6. The method for modeling a steel skeleton according to claim 1, wherein: The modeling method further comprises: Cost accounting is performed on the steel skeleton based on the digital model of the steel skeleton.
7. A steel skeleton modeling system, characterized in that: The modeling system includes: An acquisition module is used to obtain key point data files of the steel skeleton; A parsing module, configured to parse the key point data file in a visual programming environment and extract key point data from the key point data file; A generation module, configured to generate a horizontal reinforcement centerline and a vertical reinforcement centerline based on the key point data; A creation module is used to create a digital model of a steel bar skeleton based on the center lines of the transverse steel bars and the center lines of the vertical steel bars.

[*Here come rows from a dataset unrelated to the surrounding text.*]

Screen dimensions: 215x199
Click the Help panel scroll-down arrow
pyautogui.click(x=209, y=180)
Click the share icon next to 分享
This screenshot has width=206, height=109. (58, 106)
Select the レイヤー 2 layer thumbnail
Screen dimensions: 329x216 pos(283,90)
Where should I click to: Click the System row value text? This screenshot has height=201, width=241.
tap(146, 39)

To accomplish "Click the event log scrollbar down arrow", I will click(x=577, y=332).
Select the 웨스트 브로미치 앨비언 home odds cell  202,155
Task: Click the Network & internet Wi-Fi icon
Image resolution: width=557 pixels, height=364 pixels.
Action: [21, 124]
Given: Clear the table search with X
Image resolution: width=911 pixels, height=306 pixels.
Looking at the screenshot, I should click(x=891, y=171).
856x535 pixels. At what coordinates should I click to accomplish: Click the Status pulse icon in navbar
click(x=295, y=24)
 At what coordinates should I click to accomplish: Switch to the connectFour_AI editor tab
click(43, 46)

8. An electronic device comprising a memory, a processor, and a computer program stored in the memory and configured to run on the processor, wherein: When the processor executes the computer program, the method for modeling a steel skeleton according to any one of claims 1 to 6 is implemented.
9. A computer-readable storage medium having a computer program stored thereon, characterized in that: When the computer program is executed by a processor, the method for modeling a steel skeleton according to any one of claims 1 to 6 is implemented.
10. A computer program product comprising a computer program, characterized in that When the computer program is executed by a processor, the method for modeling a steel skeleton according to any one of claims 1 to 6 is implemented.